Resume the Edmonton Aviators article right after its last sentence and keep going.

---------- TEXT BLOCK

Edmonton Aviators
- Full name: Edmonton Aviators Soccer Club
- Nickname(s): Aviators
- Founded: 2003 (as Edmonton Aviators)
- Dissolved: 2004 (as Edmonton F.C.)
- Stadium: Commonwealth Stadium Clarke Stadium
- Owner: Edmonton Professional Soccer Limited (EPSL) United Soccer Leagues
- Coach: Ross Ongaro
- League: USL A-League

= Edmonton Aviators =

Canadian soccer team

The Edmonton Aviators were a soccer club based in Edmonton, Alberta, Canada. The club was founded in 2003 as a member of the United Soccer League's A-League and folded after playing only one season in 2004. Midway through the season, with the club in financial trouble, the league took it over to save it from folding. The renamed Edmonton F.C. only lasted until the end of the year.

==History==

Expectations that Edmonton could support an A-League team were high, as the city had recently hosted the inaugural FIFA U-20 Women's World Championship at Commonwealth Stadium to tremendous success and similarly had success in hosting a number of the Canadian men's international games.

The group that brought the Aviators to Edmonton claimed that they were in it for the long haul, believing that they could keep the team in Edmonton for three years at a minimum, offering both men's and women's soccer to the city of Edmonton. However, the owners were planning for average crowds of 11,000 at Commonwealth Stadium, which some members of the local press held as unrealistic. This would have placed the Aviators, a mere expansion team, near the top of the A-League in attendance. On April 29, 2004, they announced their men's roster, including former Drillers Kurt Bosch, Rick Titus, Nikola Vignjevic, Eric Munoz, and Sipho Sibiya, as well as a number of highly regarded local players such as U-20 National Team player Chris Lemire. To round out the roster, internationals Claudio Salinas, Jaime Lopresti, and Jose Luis Campi were added. There was great hope and optimism for the local team's success.

===Franchise failure===

The team was dogged by a number of problems:

According to the local press, one of the main problems was the venue. Commonwealth Stadium was the home of the Canadian national soccer teams, but with a seating capacity over 60,000 people, the smaller crowds were utterly dwarfed by the large stadium. Rent was extremely high, and the Edmonton Eskimos had priority with Commonwealth's facilities. As a result, the Aviators were constantly restricted in what they could do at Commonwealth. Smaller Clarke Stadium was just across the street, but the Aviators did not move there until late in the season. Also, as a result of the venue choice, the Aviators were unsuccessful at getting weekend dates for their games. Only 3 out of 11 matches were scheduled for the weekend, owing to previous bookings for the Edmonton Eskimos, the local CFL football team, and the international rugby tournament, the Churchill Cup.

--------------------
---------- LISTED RECORDS

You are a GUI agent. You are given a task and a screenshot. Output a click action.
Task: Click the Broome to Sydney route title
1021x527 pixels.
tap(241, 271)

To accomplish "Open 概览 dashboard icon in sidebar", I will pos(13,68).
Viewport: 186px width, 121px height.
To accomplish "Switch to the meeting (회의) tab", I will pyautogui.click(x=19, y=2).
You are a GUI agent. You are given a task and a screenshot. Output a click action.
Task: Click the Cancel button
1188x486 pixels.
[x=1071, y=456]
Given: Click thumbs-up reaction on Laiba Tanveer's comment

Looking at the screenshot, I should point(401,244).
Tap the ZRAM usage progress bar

--------------------
---------- LISTED RECORDS

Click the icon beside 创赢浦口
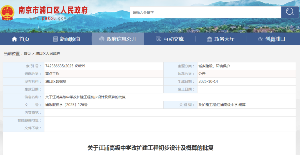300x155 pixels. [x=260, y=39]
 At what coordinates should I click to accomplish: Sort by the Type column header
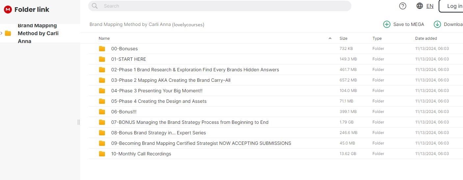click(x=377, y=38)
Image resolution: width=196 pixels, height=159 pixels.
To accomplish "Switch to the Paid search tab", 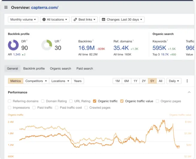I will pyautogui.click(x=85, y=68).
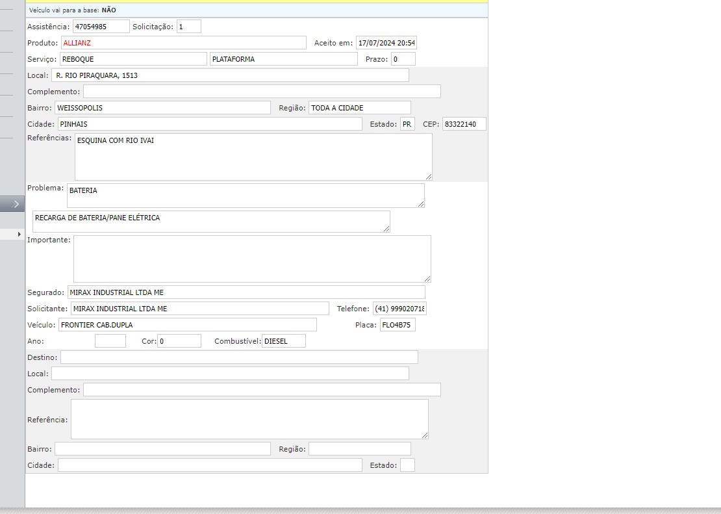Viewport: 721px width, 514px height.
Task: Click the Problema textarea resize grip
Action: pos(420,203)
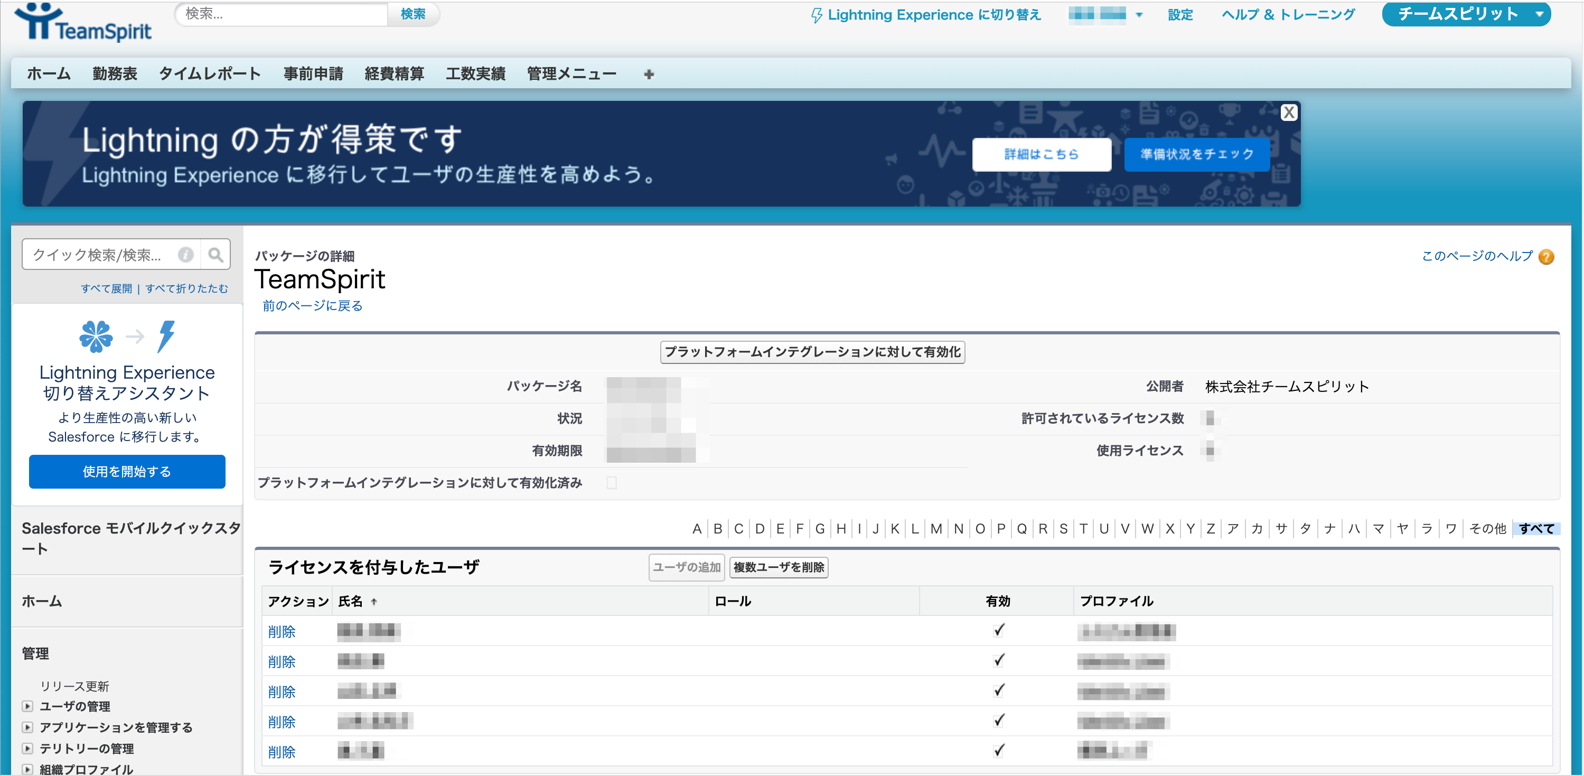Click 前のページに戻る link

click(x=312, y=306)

--------------------

■ TASK ANSWER
Moreover, the men's team had the worst performance in the league, as might be expected for a new team, but still to the displeasure of Edmonton sports fans. The team's performance was not helped by difficulties between the players and the team's administration. Rick Titus, one of the veteran players, encountered some friction between him and the former president Wylie Stafford, through to head coach Ross Ongaro, and on down to several teammates. According to the Edmonton Sun (July 4, 2004), the centre of this dispute was the requirement that approximately half of the team had to consist of local players. As a consequence, Titus was released by the Aviators in mid-season, eventually joining the Toronto Lynx. Shortly thereafter, Titus attempted to amend this area of difficulty but as was reported, Joe Petrone, then heading the club, maintained that the damage was done and that the player was not going to be accepted back. In the same atmosphere, as noted in the Edmonton Sun (July 6, 2004), Waldemar Dutra, a promising local goal-scorer who trained with the Aviators, left for Schweinfurt, a Third Division team in Germany.

Further, as cited in the Edmonton Journal (July 20, 2004, p. A4), the business plan of the team's owners was a source of some concern for local soccer officials. As noted in the press, with lower attendance than expected and higher costs than anticipated, the owners returned their franchise on August 15, after it failed to meet its revenue expectations for the three months it existed. The club's ownership group, Edmonton Professional Soccer (EPSL) Ltd admitted to the league that the business plan, put in place at the start of the franchise, was flawed. With ticket sales much closer to the league average of 3000 people, the EPSL was suffering large operating losses. The club's 19-person ownership refused to provide immediate cash injection to keep both the men and women's teams afloat, and chose to see the franchise fold. As a consequence, the league took over operation of the Aviators, renaming the team Edmonton F.C. as the old owners took the rights to the Aviators name with them. The team was run on a shoestring budget, transferring away what few skilled players the Aviators had acquired and moving to the much smaller Foote Field where, incidentally, attendance was noticeably better.

The team was folded by the league after the 2004 season. After the club's folding was announced, it was speculated by some in the local press that the team could have worked if a better business model was arranged from the outset.

The team's only coach was Ross Ongaro.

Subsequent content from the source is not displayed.